Pricing based on Runflow published rates (June 2026) with automatic volume discounts. Revenue column is illustrative — actual client pricing varies by vertical and contract size. GPU self-hosted estimate uses $0.04/img raw compute cost.
Storing the original: audit trail and retention policy
Deleting the original photo immediately after redaction is the simplest approach but creates operational problems.

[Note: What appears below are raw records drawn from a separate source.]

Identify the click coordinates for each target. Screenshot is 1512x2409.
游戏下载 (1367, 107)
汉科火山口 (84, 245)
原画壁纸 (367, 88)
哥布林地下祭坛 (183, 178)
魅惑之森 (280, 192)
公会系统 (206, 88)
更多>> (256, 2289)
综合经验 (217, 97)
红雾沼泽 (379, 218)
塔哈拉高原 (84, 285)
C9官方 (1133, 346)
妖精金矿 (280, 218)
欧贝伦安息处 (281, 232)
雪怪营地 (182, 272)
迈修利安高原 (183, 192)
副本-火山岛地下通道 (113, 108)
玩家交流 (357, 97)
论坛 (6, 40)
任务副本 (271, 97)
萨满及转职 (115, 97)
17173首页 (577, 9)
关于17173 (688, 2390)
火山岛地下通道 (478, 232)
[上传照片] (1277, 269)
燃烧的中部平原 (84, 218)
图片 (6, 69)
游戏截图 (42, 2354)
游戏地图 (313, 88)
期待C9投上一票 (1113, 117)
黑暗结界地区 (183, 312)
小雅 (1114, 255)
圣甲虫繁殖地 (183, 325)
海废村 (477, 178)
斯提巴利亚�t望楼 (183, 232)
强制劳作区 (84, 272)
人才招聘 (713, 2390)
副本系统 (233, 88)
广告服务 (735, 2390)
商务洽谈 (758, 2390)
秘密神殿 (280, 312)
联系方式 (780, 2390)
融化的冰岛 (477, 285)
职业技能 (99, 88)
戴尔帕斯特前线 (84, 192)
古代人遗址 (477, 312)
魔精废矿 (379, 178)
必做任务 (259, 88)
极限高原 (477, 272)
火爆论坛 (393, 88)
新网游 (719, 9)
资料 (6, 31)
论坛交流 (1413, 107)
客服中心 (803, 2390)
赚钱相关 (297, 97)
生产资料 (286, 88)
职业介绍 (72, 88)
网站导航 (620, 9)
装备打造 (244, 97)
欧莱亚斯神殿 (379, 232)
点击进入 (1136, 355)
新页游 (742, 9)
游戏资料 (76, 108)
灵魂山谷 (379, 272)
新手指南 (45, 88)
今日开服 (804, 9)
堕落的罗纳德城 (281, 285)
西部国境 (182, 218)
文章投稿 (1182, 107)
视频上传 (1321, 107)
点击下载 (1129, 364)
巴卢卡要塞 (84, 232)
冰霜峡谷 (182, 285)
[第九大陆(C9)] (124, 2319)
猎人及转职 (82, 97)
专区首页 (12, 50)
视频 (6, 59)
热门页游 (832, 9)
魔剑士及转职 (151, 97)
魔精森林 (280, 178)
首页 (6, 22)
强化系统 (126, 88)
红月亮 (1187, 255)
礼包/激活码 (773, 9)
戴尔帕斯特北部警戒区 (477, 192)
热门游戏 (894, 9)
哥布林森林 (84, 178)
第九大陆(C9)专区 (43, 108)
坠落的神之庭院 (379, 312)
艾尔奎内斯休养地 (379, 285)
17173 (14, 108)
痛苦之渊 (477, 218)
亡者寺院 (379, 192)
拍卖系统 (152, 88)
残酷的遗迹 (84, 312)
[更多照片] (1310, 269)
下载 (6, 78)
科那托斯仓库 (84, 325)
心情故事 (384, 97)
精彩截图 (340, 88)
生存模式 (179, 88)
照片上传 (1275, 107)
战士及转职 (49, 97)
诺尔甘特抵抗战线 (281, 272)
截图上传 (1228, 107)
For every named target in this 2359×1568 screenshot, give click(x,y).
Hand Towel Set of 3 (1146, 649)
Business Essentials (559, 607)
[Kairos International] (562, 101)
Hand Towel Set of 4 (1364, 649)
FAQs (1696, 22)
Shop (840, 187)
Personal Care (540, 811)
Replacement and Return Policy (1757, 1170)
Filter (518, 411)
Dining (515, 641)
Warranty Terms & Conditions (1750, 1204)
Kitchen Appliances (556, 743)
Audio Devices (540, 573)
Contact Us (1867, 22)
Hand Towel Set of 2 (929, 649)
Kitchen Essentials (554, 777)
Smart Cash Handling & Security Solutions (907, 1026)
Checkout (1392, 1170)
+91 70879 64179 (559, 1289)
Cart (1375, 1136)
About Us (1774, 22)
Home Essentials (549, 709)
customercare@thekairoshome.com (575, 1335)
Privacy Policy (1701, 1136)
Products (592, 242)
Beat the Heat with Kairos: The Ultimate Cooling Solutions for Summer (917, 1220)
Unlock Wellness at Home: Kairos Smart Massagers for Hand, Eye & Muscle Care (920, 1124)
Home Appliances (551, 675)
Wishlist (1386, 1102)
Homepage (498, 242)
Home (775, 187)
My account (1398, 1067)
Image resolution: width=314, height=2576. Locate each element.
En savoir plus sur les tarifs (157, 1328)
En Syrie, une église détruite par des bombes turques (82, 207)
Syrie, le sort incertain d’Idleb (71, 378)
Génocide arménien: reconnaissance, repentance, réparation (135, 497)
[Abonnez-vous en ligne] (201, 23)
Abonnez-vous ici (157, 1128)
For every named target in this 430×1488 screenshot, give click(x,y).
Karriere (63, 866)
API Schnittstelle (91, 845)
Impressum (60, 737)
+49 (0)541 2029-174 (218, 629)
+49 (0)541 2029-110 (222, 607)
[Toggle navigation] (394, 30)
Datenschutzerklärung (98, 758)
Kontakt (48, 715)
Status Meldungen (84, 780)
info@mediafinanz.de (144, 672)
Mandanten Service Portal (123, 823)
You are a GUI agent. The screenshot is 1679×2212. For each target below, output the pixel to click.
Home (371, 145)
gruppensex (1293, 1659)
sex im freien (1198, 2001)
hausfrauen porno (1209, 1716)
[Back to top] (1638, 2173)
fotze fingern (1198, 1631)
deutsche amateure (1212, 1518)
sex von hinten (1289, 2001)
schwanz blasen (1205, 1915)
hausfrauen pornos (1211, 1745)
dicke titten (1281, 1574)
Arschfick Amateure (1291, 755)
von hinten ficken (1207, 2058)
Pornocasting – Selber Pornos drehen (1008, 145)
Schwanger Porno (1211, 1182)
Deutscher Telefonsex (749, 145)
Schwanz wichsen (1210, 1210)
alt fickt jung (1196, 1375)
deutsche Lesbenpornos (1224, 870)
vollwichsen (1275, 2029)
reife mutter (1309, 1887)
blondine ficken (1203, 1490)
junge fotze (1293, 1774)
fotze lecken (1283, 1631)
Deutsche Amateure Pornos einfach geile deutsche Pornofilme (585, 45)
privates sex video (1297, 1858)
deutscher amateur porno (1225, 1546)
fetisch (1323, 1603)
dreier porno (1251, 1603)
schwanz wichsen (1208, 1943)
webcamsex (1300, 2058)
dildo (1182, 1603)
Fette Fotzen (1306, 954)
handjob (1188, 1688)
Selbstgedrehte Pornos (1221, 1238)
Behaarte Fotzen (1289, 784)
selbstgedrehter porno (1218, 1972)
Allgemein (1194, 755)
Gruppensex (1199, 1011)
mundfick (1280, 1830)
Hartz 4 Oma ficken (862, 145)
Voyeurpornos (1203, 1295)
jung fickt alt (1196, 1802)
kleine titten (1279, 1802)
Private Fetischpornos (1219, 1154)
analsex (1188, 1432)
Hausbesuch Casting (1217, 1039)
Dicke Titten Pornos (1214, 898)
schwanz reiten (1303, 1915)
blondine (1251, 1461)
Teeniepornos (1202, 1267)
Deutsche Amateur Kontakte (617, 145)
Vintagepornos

If the redaction model makes an error - either missing a plate or over-redacting a non-plate region - you have no way to reprocess the image. A better architecture stores the original in a private bucket with access restricted to system accounts only, no public URLs, and a documented retention period.
A 90-day retention period for originals covers the window during which listing disputes and model reprocessing needs are most likely to arise. After 90 days, the original is automatically deleted by a lifecycle policy on the storage bucket. Your data processing record should document this policy: personal data (the plate) is processed for the purpose of redaction, stored temporarily for quality assurance, and deleted on a fixed schedule. This documentation is what a regulator will ask for if there is ever an audit.